Watching Brief: I Have Advanced the Theory That the British, Bored with Celebrities and Domestic Politics, Once More Want News of the outside World. Alas, I've Now Decided It Is Probably Wrong
Wilby, Peter, New Statesman (1996)
Does the heavy coverage of the G8 summit, and particularly of what it can do for Africa, herald a newly outward-looking news agenda in the media? Or is this a once-in-20-years event, which takes place only when Bob Geldof can terrorise pop stars into joining a special concert?
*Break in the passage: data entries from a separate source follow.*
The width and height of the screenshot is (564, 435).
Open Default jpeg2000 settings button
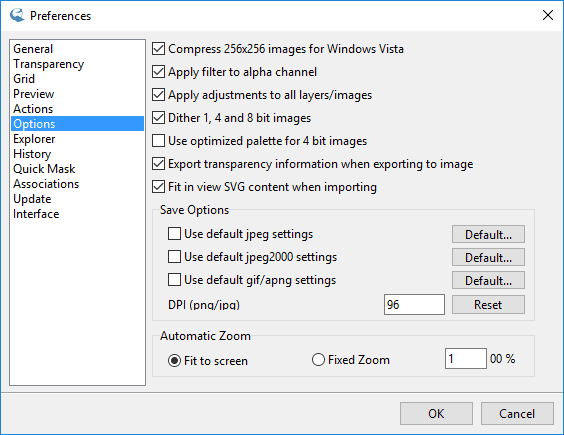(x=488, y=257)
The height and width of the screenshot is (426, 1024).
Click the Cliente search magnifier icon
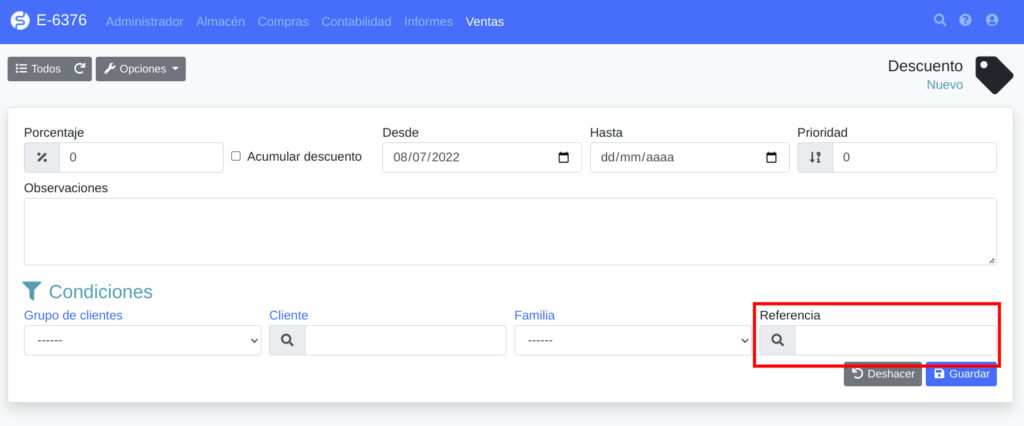(287, 341)
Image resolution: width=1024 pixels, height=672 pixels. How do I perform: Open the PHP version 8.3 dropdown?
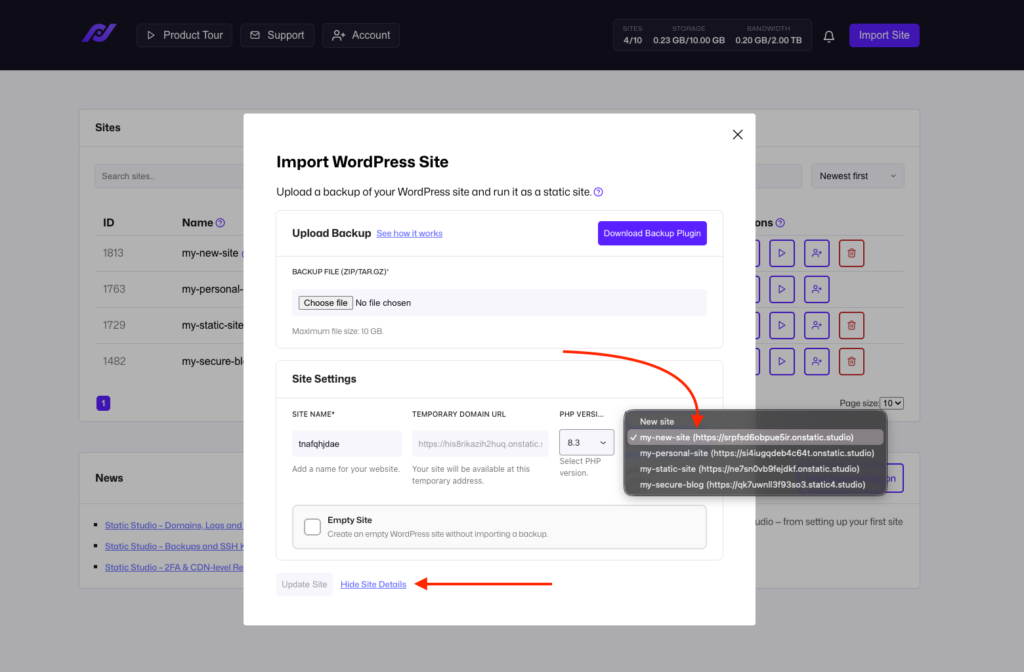(586, 441)
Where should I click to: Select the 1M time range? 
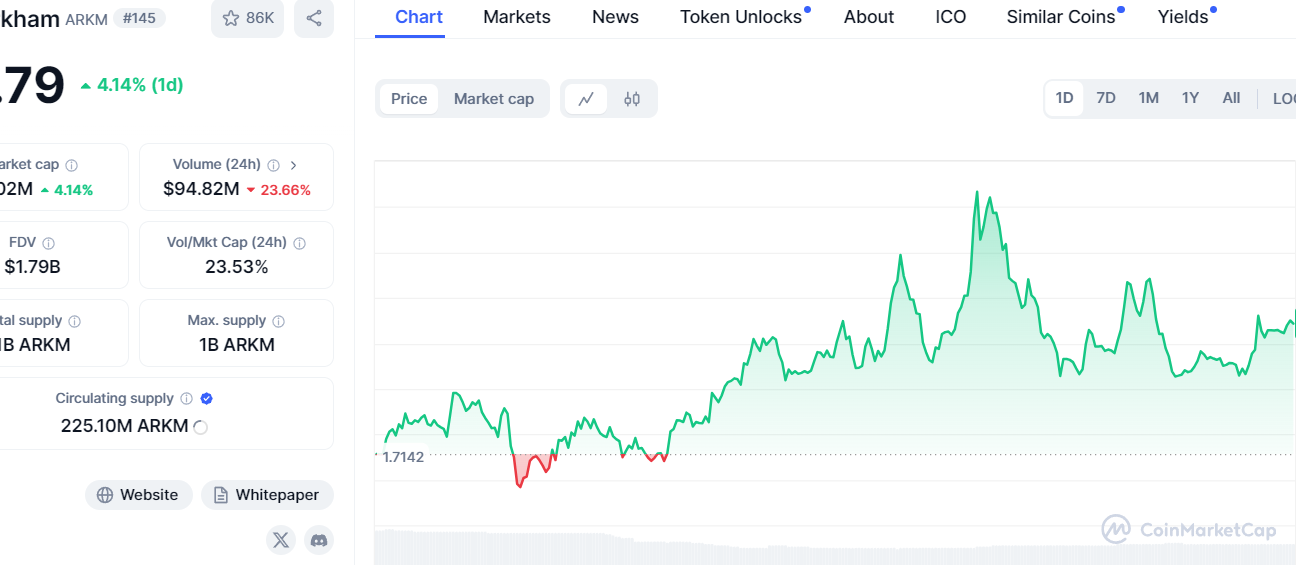coord(1148,98)
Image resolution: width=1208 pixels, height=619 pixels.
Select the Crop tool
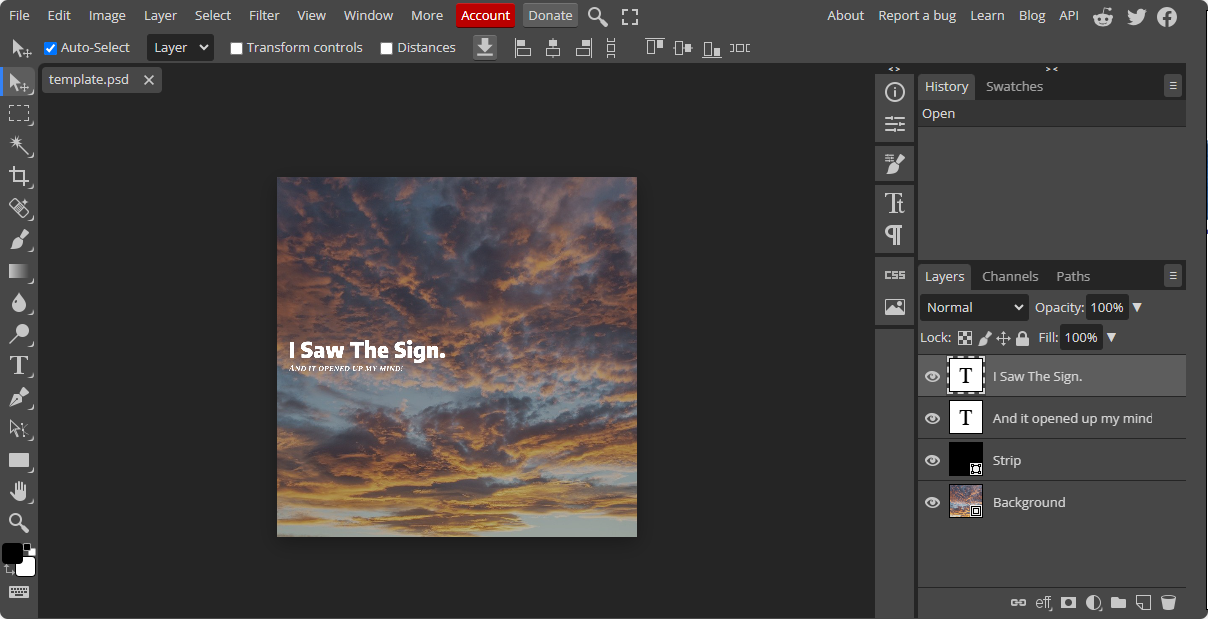[x=19, y=177]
The Independent in particular now goes hard on foreign issues, splashing them across its increasingly confident poster-style front pages. "The Africa issue", it proclaimed on 1 June, with a drawing by Ralph Steadman. "How the US is stitching up Africa" followed on 4 June; on 9 June, it did a brilliant visual comparison between world spending on arms and on aid; on 22 June, we had "Bitter harvest: how EU sugar subsidies devastate Africa". Other recent front pages have featured "The pipeline that will change the world" (the Baku-Tbilisi-Ceyhan project); "The rape of the rainforest"; Aung San Suu Kyi's 60th birthday; and how African children lose out because Britain poaches the continent's doctors.
Meanwhile, the Guardian sent reporters to ten African countries to find ten babies whose progress it will follow over the coming decade. The BBC and Richard Curtis combined to put a drama about Africa and the G8 summit on Saturday-night TV. (The level of political sophistication would have disgraced a gnat, but never mind.) This magazine's special issues on Africa and Iran were among its top sellers of the year.
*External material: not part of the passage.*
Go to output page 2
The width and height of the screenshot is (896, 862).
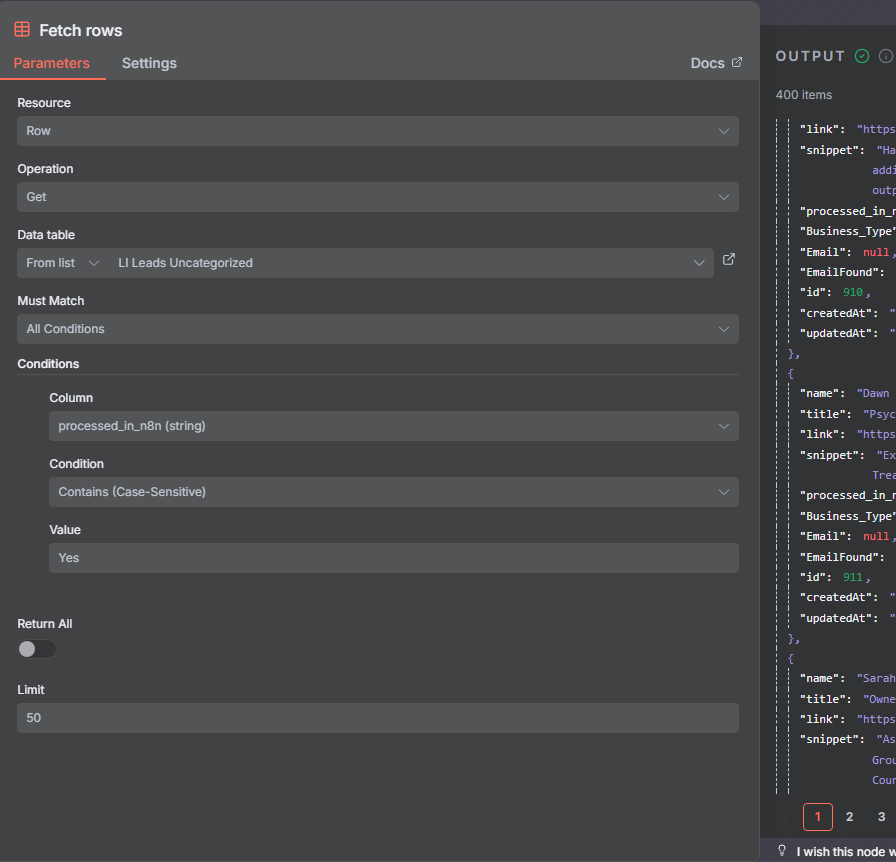click(x=849, y=817)
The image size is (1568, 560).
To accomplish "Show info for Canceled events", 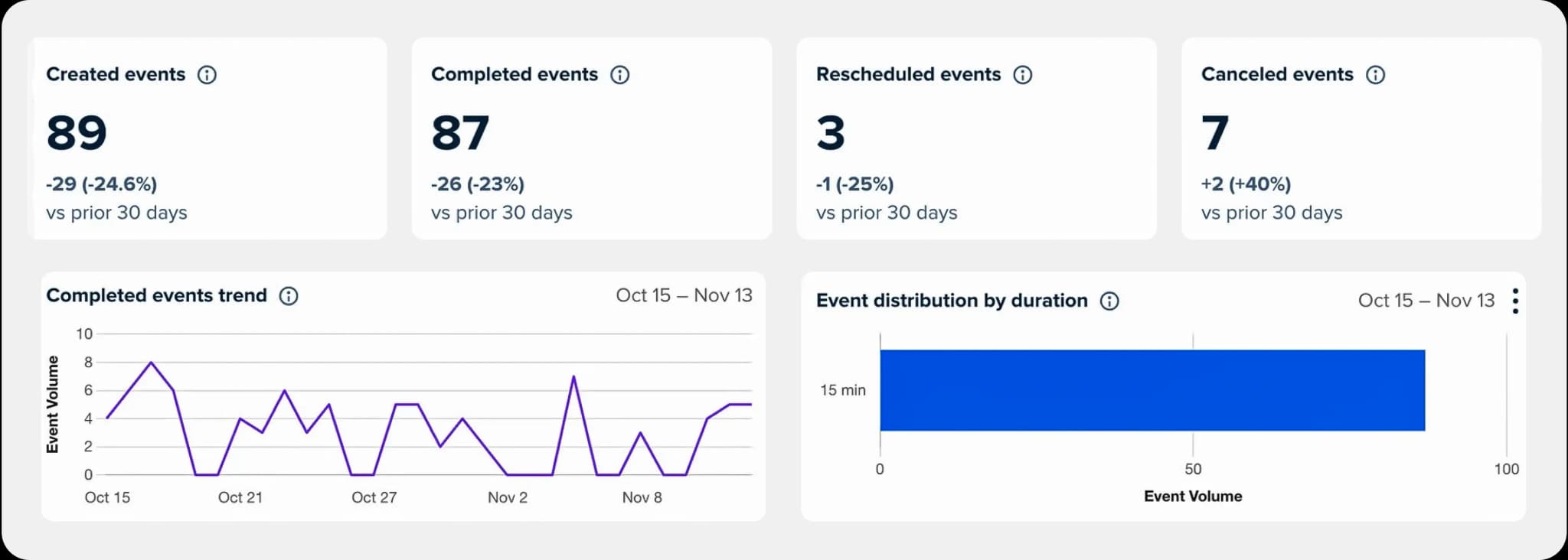I will pyautogui.click(x=1375, y=75).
From all this, it is possible to construct a theory. During the cold war, the British were interested in foreign news because a clash between east and west over any country might trigger a nuclear war. After the fall of the Soviet Union, foreign news was, well, merely about foreigners, and therefore boring. Then came 9/11.
The west woke up to how events in countries people couldn't find on a map--Afghanistan, Yemen, Sudan--might trigger terrorist attacks on New York or London. Moreover, a generation has grown up that goes to Africa, Asia or Latin America as routinely as its grandparents went to Torquay, or its parents to Corfu. Bored by celebrity tittle-tattle, and by the sterilities of domestic politics, the British once more want news of the outside world.
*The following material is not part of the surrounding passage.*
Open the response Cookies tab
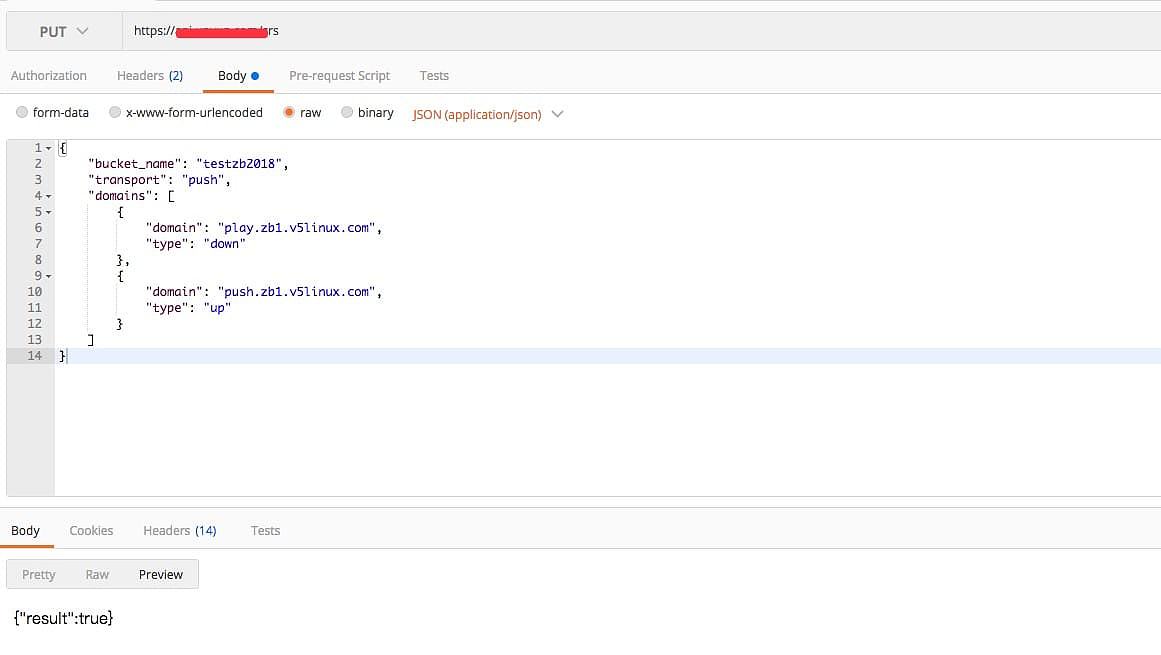Image resolution: width=1161 pixels, height=655 pixels. pos(91,531)
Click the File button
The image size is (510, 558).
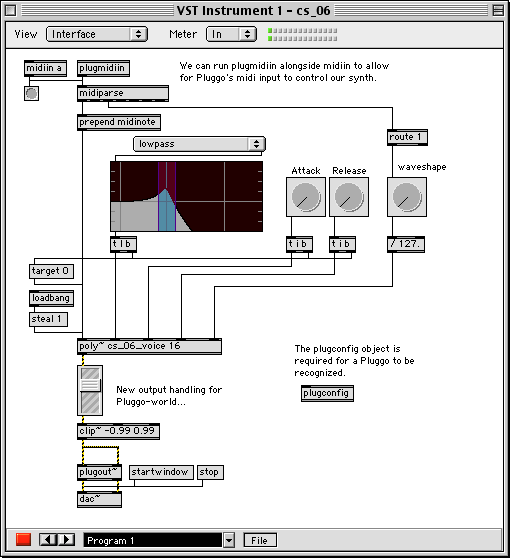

I have advanced this theory for a year or two. Alas, now I have more time to think, I have decided it is probably wrong. The Times has done its bit on Africa, but its front-page leads follow a domestic agenda: more legal rights for unmarried couples who live together; changes in sentences for murder; hospital superbugs; rail fares; city academies; Church of England cash crisis. …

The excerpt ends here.